In the book Red Notice by Bill Browder he tells how his lawyer and friend from Moscow, Sergei Magnitsky, who he called the most courageous man he ever knew was arrested by Putin’s henchmen and put into prison without charges. He was taken from his home in front of his son and wife and he would never get to see them again. He was moved from prison to prison with his treatment becoming ever harsher. He was told that he could gain his freedom and go back to his family if he would only tell the authorities what they wanted to hear which were a bunch of lies. He refused. He wanted to expose the corrupt system. Putin’s thugs eventually beat him to death at a hospital and said he died of heart failure.
As an aside I think of the story of Magnitsky an ordinarily law-abiding bloke who was a lawyer in his mid-thirties bearing up under the ongoing and ever-increasing harsh treatment by the Russian gangster officials. I compare him those supposed tough guys, Steve Flemmi, John Martorano, Kevin Weeks, Frank Salemme, and others who provided prosecutors lie after lie to escape from benign prison conditions. Weeks the worst of the bunch was incarcerated two weeks before spilling his guts out to get free. All our cowards belonged in prison since they led lives of crime but they couldn’t take it; Magnitsky who committed no crime could take all they dished out and still held on to his honor.
After his death, Browder helped out Magnitsky family but also felt an intense need to bring something good from it. He with the help of Senator Ben Cardin and Congressman Jim McGovern and others brought about the passage of the Magnitsky Act which listed those persons involved in his torture and murder and barred them from entering the United States.
It wasn’t easy. Senator Cardin a Democrat from Maryland needed a Republican to support the bill. Senator John McCain and Joe Lieberman quickly joined in. All that was needed now was to get it through the Senate Foreign Relations Committee and onto the Senate floor for a vote.
There the process came to a halt. John Kerry was chairman of that Committee. Cardin requested the bill be added to the agenda in September 2011, Kerry refused. Again in October 2011, Kerry refused. In late November 2011 it was again kept off the agenda.
Searching to find out why, Browder met with Kerry’s advisor on Russian affairs Jason Bruder (now senior adviser to Kerry). He said the Magnitsky Act was the wrong approach. He said Kerry would bring the matter up with the Russian ambassador the next time they met.
Browder would write: “It turned out Kerry’s opposition to the Magnitsky Act had nothing to do with whether he thought it was good or bad policy. The rumor in Washington was that John Kerry was blocking the bill for one simple reason: he wanted to be secretary of state after Hillary Clinton resigned. According to the story making the rounds, one of the conditions for his getting the job was to make sure that the Magnitsky Act never saw the light of day . . . ” (quotes from Red Notice p.333).

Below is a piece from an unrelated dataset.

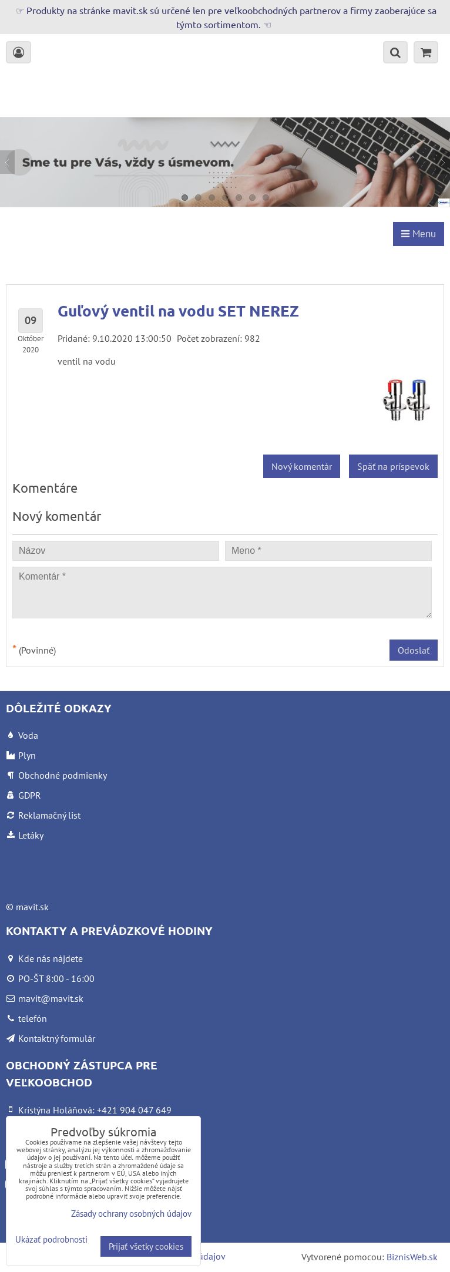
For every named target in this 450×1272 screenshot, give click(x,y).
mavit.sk (32, 907)
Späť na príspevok (393, 466)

This came about because in 2009 when Obama took office “the main policy of the US Government toward Russia had been one of appeasement.” It was called “reset.” In “practical terms it meant that the United States wouldn’t mention certain unpleasant subjects concerning Russia . . . .” (quotes from Red Notice p.293).

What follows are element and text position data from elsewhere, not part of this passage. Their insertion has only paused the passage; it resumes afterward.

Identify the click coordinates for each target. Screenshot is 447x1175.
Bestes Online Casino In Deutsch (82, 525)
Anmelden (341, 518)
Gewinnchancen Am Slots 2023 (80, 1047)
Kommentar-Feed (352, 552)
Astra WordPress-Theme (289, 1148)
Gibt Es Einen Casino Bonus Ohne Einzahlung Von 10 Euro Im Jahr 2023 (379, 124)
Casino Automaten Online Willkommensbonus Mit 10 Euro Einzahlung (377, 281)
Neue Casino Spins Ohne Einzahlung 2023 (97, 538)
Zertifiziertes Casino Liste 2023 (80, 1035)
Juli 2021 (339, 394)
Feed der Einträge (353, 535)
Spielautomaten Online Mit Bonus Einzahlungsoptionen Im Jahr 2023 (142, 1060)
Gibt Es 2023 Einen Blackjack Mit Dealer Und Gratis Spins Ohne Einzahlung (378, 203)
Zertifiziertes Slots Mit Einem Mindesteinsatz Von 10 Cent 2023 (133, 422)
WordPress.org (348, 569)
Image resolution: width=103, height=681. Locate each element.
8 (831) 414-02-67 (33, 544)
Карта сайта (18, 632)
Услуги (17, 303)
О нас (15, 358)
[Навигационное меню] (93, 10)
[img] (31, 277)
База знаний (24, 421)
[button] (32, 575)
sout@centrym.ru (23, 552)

The act finally passed when it was tied to something that the Administration and Russia wanted that was more important. But we saw that Barack Obama, Hillary Clinton, and John Kerry were so afraid of upsetting Putin that they did all in their power to prevent the United States from barring a group of Russian thugs and murderers from coming to America. No wonder then Putin felt free to grab Crimea.
After the Magnitsky Act passed, Putin retaliated by barring Americans from adopting Russian babies. Sergei Lavrov who Browder said “carried out some of Putin’s most odious policies around the world” would end up negotiating with Kerry over Syria, Crimea and Eastern Ukraine taking his wallet from him on each occasion.

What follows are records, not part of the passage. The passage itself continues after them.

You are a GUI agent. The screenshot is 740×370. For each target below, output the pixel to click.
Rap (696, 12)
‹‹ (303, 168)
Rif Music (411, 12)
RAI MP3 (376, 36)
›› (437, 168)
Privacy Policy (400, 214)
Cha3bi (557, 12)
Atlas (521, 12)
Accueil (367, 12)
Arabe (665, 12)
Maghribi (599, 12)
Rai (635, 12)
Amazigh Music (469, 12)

Kerry is now in the process of negotiating the Iranian nuclear arms pact with Iranian Foreign Minister Mohammed Javad Zarif. Is it any wonder Netanyahu threw out the window all diplomatic niceties to speak to the US Congress? Netanyahu knows Kerry will do anything to make himself look good. He knows that Secretary of State Kerry has nothing to show for his endless peregrinations after two years. He’s looking for a feather to put in his cap. Netanyahu worries that to do that he will sell Israel down the drain just like he was willing to do to Sergei Magnitsky.
It’s little wonder why trust in government generally and John Kerry, Hillary Clinton and Barrack Obama continues to decline more precipitously than ever based of the Magnitsky Affair.